Daniel Ortiz was quoted in a March 6 Orlando Sentinel article about Marco Rubio’s choice of whether to run for president or for re-election to the U.S. Senate, under a state law that says someone cannot qualify for two offices on the same ballot. He pointed out that the Supreme Court has ruled that states can’t add to qualifications for federal offices spelled out in the U.S. Constitution. “Someone could make a good argument that that’s exactly what Florida is doing here,” he said. In an April 27 Guardian story about the same-sex marriage case, Ortiz estimated the chances that the bans would be upheld as “at most 5%”. Ortiz discussed his lucky tie in an April 27 National Law Journal about Supreme Court advocates. “It’s a special silk paisley tie I bought years ago in Venice when I really didn’t have the money to dress up to it,” he said. “It’s now fraying and I bring it out only for special occasions, like arguments before the Court.”
Frederick Schauer was quoted in an April 24 Reuters article about the possibility that New York’s Metropolitan Transportation Authority would ban all political ads after a court ruling ordering it to display a controversial ad from an anti-Muslim group. “Apart from streets, parks and sidewalks, the government as owners of space can restrict its speech uses as long as it does not engage in discrimination on the basis of point of view,” he said.

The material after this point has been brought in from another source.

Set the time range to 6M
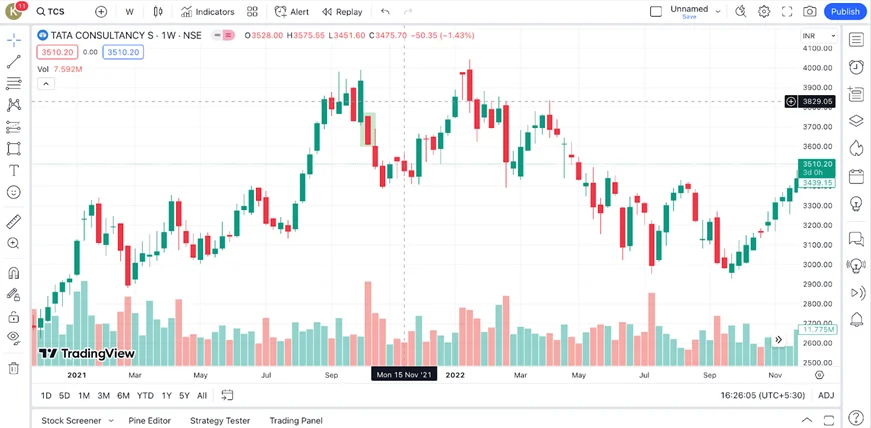The width and height of the screenshot is (871, 428). click(x=123, y=396)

In an April 26 Charlottesville Daily Progress article about the Supreme Court’s gay-marriage case, Richard Schragger said a victory for gay marriage advocates would be “something like Brown v. Board of Education”: “If they win, that’s a huge victory for their movement. A loss would be both devastating and surprising.” He said most circuit courts have struck down the bans as unconstitutional, and that it’s unlikely the Supreme Court would go in a completely different direction. “If you were a betting person, you’d probably bet they will strike down same-sex marriage bans,” he said.

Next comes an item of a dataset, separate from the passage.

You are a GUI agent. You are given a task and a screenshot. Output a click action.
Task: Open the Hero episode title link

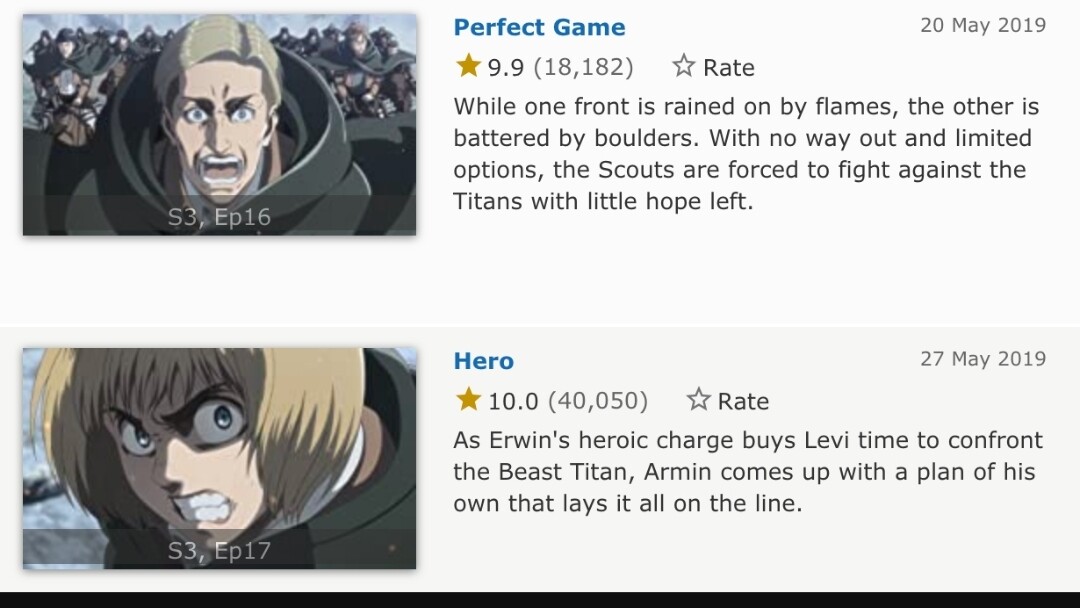pos(483,361)
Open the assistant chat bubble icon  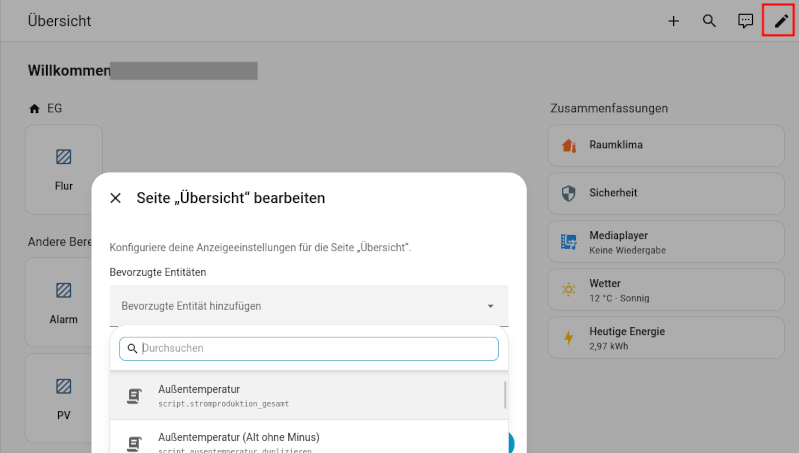[745, 21]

Micah Schwartzman coauthored a March 30 Slate commentary on the Indiana religious freedom law. “Recent efforts to pass state RFRAs do not strike an appropriate balance between the rights of religious believers and those who might be harmed when the state grants them exemptions from civil rights laws,” he wrote. “The result is that the movement to protect religious minorities has come under a cloud of suspicion—it looks as though they are seeking license to discriminate. To lift that cloud, state legislators must provide stronger assurances that religious exemptions will not impose significant costs on others, especially in the context of employment discrimination and access to services and places of business open to the general public.” Schwartzman was quoted in a March 31 San Francisco Chronicle article about the changing nature of religious freedom laws. Based on the Hobby Lobby decision, he said, courts might use such laws to override a local government’s antidiscrimination laws, or to allow employers to deny spousal benefits to same-sex couples. “Would a court find that discrimination on the basis of same-sex marriage, or someone’s status in marriage, is permissible, or would the government have a compelling interest in preventing it? I don’t think we really know the answer,” he said.

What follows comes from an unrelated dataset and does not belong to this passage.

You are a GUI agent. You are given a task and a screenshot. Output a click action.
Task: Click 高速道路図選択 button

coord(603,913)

Molly Bishop Shadel was quoted in an April 9 PolitiFact article about whether the National Security Agency could read emails sent between two people living in the United States. By law, the NSA is supposed to “minimize” wholly domestic communications it obtains, she said. “I can’t promise the email wouldn’t end up in an NSA database,” she said, “but it’s not going to be accessible to the government if it does.”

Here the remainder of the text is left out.